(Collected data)
========

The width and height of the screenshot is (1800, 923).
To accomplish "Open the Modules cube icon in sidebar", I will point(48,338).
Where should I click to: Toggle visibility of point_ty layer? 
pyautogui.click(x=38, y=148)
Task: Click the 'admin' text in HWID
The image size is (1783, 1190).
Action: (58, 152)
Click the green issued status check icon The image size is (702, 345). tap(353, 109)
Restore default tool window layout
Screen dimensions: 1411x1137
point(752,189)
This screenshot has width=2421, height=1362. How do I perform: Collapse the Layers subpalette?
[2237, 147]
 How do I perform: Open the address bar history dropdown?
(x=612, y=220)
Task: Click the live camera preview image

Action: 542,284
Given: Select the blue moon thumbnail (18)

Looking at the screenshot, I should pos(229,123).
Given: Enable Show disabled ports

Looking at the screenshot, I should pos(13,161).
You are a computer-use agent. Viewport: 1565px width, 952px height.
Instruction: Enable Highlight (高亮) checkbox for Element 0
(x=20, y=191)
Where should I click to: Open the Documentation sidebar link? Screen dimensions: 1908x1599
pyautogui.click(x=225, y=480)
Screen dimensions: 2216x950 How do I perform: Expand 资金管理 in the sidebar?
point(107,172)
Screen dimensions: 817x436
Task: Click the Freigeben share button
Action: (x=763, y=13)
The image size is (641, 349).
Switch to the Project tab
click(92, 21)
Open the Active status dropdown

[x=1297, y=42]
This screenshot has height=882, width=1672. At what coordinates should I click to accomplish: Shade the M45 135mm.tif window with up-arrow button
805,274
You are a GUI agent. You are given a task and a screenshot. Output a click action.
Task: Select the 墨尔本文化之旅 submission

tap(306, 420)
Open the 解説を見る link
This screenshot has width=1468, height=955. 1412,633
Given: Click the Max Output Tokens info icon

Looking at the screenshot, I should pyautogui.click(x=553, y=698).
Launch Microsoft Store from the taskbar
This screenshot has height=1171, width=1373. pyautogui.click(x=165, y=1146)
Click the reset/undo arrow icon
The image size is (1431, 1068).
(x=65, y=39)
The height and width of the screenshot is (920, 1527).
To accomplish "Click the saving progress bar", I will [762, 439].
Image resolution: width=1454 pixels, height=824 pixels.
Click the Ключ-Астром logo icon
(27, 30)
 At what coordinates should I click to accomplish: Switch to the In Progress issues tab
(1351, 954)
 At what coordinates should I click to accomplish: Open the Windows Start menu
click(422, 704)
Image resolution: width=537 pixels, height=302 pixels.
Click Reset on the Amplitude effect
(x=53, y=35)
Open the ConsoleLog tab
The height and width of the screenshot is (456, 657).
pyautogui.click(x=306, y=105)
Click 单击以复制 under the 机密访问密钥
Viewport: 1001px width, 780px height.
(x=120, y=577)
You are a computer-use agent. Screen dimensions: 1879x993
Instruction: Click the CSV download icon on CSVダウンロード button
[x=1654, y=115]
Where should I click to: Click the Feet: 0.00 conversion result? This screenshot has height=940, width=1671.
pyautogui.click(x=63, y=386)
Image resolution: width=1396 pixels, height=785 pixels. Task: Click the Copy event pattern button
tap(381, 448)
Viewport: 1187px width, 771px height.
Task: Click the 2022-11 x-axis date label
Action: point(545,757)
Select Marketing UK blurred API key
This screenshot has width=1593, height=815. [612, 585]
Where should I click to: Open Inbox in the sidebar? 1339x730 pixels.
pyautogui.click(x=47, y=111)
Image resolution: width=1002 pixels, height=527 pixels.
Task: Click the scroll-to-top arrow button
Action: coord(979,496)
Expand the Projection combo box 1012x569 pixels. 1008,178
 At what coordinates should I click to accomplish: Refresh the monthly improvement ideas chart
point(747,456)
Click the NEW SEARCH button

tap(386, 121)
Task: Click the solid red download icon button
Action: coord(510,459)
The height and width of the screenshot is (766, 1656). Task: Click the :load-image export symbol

========

- [Directions for this task]: Extract every line from the one with "Select Marketing UK blurred API key" down to the final line above, both included, exactly as written.

- [Output]:
Select Marketing UK blurred API key
This screenshot has width=1593, height=815. [612, 585]
Where should I click to: Open Inbox in the sidebar? 1339x730 pixels.
pyautogui.click(x=47, y=111)
Image resolution: width=1002 pixels, height=527 pixels.
Task: Click the scroll-to-top arrow button
Action: coord(979,496)
Expand the Projection combo box 1012x569 pixels. 1008,178
 At what coordinates should I click to accomplish: Refresh the monthly improvement ideas chart
point(747,456)
Click the NEW SEARCH button

tap(386, 121)
Task: Click the solid red download icon button
Action: coord(510,459)
The height and width of the screenshot is (766, 1656). Task: Click the :load-image export symbol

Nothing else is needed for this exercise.